As each scene takes place, I am flushed with fond memories for this picture. I can not even begin to count how many times I have seen “Annie Hall”. I used to own it on VHS, and nearly wore it out with all the watching, rewinding and rewatching. This was one of the standard films that would be on in the background when I lived alone for all those years. Each time I watch it, I find the older I get, the more educated I become, the more the movie reveals itself to me. This movie is clever, creative, bittersweet, touching and brilliant. Film critic Roger Ebert said that this film is “just about everyone’s favorite Woody Allen movie”. It’s simply one of my favorites.
More than anything, I simply cannot get enough of Diane Keaton in this film, and watching this 35 -year- old film makes me realize how truly timeless her style is. I want those outfits. Though I can’t imagine any good could come of me in full out men’s wear, but she does it well; she’s actually wearing her own clothes, which is so fabulous. Imagine just showing up on set, and shooing away the costume team, that’s okay, I’m going to go ahead and start a fashion craze if you don’t mind. This is also a woman who collected her Oscar for this very film looking like this:
She’s also wearing two skirts, cigarette pants, socks and strappy heels in this ensemble.
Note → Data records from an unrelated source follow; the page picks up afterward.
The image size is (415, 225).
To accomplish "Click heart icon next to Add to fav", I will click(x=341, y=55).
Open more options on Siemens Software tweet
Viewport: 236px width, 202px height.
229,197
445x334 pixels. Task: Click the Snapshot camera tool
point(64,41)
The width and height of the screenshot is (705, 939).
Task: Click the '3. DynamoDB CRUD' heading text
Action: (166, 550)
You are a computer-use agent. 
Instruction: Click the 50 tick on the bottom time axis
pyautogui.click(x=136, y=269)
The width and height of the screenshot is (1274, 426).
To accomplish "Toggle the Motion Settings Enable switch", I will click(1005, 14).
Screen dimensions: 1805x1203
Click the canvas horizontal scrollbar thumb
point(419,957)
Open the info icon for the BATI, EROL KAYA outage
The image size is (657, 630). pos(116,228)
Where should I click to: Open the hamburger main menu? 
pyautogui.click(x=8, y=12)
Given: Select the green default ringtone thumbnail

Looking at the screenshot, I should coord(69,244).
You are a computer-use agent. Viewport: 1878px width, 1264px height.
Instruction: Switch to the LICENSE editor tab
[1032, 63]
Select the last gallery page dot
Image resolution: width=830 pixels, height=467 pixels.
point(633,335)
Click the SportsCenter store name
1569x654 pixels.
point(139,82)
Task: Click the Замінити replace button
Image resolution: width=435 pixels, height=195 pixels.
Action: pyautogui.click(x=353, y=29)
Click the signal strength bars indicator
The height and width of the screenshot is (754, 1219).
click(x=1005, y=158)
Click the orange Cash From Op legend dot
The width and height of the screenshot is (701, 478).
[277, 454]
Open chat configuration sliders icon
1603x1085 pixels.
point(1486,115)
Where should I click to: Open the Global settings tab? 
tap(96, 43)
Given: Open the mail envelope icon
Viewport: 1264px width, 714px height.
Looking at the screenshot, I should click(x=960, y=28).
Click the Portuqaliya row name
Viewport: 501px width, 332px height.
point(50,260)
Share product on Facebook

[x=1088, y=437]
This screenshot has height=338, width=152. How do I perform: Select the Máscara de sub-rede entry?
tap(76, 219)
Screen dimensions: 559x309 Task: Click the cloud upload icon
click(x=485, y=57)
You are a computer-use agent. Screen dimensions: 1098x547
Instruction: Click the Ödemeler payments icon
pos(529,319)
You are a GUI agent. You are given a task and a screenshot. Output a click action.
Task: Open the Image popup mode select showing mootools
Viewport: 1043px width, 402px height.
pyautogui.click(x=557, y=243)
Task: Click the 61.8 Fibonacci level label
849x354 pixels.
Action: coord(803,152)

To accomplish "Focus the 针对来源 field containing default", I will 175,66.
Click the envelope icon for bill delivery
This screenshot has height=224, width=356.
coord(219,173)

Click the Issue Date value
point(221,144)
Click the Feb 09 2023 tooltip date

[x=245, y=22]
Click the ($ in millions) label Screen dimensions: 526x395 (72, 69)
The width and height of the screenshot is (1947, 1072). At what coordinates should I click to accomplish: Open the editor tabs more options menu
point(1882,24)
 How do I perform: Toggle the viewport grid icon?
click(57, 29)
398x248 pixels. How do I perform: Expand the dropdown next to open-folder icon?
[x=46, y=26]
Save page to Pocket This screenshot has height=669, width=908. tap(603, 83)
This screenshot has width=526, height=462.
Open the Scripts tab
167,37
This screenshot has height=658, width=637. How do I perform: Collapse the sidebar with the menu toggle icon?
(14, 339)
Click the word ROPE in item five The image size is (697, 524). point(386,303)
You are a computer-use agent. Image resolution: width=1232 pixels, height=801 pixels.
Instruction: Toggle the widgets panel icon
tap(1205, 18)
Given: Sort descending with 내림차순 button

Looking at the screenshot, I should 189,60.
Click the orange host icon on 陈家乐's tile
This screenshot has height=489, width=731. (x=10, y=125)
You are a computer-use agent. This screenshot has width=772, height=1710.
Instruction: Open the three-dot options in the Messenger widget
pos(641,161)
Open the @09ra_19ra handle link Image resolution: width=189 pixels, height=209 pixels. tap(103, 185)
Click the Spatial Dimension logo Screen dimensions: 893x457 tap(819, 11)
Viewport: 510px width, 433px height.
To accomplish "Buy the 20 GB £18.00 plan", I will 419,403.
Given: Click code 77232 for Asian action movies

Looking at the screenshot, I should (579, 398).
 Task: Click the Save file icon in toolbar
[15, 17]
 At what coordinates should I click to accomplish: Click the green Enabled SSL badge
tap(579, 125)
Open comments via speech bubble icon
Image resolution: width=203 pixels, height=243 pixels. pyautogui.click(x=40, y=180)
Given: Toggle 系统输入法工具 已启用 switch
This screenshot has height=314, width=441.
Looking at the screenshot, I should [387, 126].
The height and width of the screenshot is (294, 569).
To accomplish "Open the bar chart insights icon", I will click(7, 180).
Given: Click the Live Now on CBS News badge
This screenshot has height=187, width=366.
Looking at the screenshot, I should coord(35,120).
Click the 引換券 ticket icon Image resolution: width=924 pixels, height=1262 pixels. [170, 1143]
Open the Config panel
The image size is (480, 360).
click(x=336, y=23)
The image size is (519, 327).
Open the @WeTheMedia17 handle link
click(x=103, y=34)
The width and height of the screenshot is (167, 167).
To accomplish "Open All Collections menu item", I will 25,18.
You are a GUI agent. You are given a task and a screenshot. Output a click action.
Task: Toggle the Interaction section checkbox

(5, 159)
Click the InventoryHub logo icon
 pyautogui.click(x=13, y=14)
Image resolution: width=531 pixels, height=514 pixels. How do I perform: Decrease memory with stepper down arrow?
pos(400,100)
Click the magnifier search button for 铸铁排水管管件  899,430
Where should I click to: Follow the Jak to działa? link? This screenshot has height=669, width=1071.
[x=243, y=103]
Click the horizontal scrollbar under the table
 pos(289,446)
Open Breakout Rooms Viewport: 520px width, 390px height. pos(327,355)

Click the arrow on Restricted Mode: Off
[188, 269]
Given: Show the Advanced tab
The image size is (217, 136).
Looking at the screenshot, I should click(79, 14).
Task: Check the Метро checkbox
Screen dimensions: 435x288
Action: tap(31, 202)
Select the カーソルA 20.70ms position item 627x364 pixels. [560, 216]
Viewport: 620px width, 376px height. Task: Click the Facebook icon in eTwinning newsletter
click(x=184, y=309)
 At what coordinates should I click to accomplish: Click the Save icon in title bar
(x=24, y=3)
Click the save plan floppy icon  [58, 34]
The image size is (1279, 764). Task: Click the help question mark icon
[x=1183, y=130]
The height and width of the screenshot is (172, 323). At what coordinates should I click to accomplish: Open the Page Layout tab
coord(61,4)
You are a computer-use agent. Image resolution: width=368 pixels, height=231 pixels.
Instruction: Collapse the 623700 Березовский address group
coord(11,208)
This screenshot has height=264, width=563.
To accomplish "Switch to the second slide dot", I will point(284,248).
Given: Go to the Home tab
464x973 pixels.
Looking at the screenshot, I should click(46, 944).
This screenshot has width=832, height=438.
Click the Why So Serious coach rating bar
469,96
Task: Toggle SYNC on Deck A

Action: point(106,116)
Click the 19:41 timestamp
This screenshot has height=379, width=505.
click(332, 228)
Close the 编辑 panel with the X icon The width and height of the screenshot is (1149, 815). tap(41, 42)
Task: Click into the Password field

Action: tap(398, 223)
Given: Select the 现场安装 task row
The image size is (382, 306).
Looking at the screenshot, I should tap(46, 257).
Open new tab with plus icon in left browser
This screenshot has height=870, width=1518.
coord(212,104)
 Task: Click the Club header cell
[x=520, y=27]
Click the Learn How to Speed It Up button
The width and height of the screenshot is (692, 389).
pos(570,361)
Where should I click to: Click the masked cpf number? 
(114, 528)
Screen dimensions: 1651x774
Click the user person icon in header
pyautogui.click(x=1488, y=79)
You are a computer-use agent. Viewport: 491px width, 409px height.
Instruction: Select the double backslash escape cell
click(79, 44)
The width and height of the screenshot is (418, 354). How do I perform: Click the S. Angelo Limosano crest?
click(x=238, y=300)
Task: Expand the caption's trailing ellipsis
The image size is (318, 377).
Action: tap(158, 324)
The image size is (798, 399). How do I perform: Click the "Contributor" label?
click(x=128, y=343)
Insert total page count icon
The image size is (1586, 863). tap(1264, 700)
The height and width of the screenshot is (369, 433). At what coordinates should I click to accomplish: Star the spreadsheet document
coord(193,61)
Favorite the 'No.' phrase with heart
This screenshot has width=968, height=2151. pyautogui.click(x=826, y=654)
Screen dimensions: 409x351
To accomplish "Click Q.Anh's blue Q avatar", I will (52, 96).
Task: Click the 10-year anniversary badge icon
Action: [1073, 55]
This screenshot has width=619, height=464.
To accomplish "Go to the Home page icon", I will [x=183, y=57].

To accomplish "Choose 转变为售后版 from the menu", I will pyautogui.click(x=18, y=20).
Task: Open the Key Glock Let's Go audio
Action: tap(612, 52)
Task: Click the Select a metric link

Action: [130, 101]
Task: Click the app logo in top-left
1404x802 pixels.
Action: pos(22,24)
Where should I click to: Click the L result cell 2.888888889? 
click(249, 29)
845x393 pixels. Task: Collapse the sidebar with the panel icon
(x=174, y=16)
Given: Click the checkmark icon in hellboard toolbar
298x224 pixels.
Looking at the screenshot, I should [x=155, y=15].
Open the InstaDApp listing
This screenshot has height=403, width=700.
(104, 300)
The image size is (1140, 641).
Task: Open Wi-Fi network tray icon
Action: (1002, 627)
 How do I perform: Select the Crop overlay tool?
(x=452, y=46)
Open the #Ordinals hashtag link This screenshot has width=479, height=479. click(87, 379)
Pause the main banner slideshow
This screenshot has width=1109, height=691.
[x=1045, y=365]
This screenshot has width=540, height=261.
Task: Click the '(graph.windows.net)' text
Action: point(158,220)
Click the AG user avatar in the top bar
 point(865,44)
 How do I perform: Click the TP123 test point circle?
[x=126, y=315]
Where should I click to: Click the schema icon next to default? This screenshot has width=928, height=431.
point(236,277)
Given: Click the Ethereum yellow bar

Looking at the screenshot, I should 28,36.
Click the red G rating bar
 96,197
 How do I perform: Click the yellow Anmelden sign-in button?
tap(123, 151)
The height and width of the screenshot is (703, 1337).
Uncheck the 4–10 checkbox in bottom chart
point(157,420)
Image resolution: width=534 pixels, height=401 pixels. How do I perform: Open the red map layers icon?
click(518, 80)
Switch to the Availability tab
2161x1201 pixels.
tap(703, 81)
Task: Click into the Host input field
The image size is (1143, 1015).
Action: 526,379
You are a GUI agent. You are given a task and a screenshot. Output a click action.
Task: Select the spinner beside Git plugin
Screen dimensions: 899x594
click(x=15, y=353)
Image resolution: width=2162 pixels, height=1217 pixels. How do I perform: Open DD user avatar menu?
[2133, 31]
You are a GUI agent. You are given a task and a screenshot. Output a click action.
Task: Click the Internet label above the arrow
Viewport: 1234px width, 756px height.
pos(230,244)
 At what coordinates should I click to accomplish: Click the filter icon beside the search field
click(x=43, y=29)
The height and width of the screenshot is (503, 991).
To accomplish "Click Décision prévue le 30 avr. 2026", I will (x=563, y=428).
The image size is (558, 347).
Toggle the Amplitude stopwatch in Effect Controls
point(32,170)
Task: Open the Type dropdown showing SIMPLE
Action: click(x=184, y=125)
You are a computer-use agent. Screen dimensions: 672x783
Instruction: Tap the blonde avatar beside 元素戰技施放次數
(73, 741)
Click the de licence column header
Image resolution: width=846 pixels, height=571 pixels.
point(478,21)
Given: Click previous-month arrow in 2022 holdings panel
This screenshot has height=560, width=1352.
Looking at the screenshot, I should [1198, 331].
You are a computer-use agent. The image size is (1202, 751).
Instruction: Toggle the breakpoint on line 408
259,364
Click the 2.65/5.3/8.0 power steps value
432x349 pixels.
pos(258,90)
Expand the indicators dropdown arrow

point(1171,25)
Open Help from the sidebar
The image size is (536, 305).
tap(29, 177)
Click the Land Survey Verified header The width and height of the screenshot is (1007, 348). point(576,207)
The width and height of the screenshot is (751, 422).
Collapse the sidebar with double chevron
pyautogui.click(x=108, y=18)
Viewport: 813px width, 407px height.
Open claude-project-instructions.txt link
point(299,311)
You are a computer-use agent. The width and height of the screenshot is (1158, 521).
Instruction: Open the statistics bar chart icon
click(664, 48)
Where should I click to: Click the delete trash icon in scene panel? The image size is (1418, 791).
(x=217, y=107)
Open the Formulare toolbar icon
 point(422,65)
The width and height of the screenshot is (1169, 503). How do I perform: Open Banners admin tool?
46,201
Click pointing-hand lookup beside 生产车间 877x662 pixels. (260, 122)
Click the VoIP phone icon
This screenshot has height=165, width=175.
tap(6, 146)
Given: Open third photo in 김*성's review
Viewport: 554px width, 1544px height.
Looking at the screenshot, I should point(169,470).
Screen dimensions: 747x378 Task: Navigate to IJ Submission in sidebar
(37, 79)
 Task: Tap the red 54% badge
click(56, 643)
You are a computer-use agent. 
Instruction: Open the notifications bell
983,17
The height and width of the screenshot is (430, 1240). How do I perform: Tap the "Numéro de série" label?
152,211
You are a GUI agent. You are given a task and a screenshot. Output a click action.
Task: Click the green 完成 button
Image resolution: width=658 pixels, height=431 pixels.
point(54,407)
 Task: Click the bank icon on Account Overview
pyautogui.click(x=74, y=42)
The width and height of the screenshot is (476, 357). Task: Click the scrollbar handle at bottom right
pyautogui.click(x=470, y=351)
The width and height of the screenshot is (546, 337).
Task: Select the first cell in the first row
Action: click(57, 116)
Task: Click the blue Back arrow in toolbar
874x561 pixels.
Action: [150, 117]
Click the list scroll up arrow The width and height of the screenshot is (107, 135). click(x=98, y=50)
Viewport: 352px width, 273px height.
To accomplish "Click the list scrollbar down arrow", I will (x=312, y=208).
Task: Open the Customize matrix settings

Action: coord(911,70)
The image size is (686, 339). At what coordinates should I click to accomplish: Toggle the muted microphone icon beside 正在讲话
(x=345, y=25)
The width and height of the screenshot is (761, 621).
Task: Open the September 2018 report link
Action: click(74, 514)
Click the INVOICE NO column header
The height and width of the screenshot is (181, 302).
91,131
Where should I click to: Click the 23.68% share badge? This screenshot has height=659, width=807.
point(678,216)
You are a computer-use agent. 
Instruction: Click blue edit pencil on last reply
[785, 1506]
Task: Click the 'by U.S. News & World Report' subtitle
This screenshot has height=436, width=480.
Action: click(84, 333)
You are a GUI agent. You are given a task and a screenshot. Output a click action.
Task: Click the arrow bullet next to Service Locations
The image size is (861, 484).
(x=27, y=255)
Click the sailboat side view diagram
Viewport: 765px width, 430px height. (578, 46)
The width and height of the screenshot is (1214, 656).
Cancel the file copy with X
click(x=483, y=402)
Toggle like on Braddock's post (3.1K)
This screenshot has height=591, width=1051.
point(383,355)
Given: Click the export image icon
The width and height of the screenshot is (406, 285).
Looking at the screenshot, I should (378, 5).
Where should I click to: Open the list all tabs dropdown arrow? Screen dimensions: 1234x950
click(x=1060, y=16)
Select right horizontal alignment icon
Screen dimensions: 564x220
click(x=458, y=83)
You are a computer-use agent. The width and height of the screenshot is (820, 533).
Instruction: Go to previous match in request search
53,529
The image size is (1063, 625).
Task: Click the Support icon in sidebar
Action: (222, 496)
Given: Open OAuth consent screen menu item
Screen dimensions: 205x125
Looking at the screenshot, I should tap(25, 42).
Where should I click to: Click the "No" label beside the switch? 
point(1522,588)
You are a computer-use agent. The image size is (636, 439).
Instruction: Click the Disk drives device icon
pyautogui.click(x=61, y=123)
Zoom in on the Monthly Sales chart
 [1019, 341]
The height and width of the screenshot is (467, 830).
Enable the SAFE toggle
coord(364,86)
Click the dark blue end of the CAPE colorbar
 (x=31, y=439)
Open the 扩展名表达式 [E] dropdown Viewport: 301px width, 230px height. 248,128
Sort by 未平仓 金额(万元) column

If I wore this I’d look like a crazy hobo, she does it and it looks so quirky and effortless. Like why wouldn’t you wear all those layers to the Oscars? Why not skip the ball gown and hit up a blazer instead?
As I’m reading about these topics, my research branches out beyond “Annie Hall”, and onto Keaton’s romances with Warren Beatty and Al Pacino, her eating disorder, and other films she did in her early years. My interest peaked over “Looking for Mr Goodbar”, a film made in the same year as “Annie Hall”.
I read the book in my early twenties and was properly traumatized; the book follows a popular young teacher who hangs out at dingy bars with a good book and a pack of cigarettes, sipping wine and keeping an eye out for sketchy men to bring home for one-night-stands. The book ends with her rape and murder. Like…the last line of the book is the last thought in her head. I then watched the film, (because I’m a glutton for punishment) and it was equally disturbing. The film ends in the pretty much the same way, but of course, the visual is always harder to bear. A very young Richard Gere is (unintentionally) funny as a spastic street hustler, and Keaton is lovely but ultimately doomed. I had always imagined that this movie was thought up as some kind of cautionary tale for young single women, but I discovered that it was based on the real life murder of Roseann Quinn. The story follows the case closely. This special-needs schoolteacher, in the midst of her masters for teaching the deaf, lived this secretive double life, and sought her kicks with rough and dangerous men that she found in dive bars. Her ending is brutal and horrible, and I’m not going to get into it here; but suffice it to say, the exact moment I am reading the sentence with the words ‘vagina’ and ‘candle’, my husband thrusts a spaghetti sauce covered spoon in my face. I jerk my head back, as if waking up from a nightmare. Ben is smiling, and trying to entice me into tasting his slow-cooking sauce.
“This is not the right time”, I tell him.
His smile drops, “Just try it”.
“Trust me, I’d rather not follow what I just read with that red, red sauce”.
Ben puts the spoon down, and I tell him about poor Roseann Quinn and ‘Looking for Mr Goodbar”. When the shock passes, settled in with a delicious pasta meal and “Annie Hall”, I think to myself–“This is how I like my Diane Keaton, safe and sound, and wrapped up in all those layers.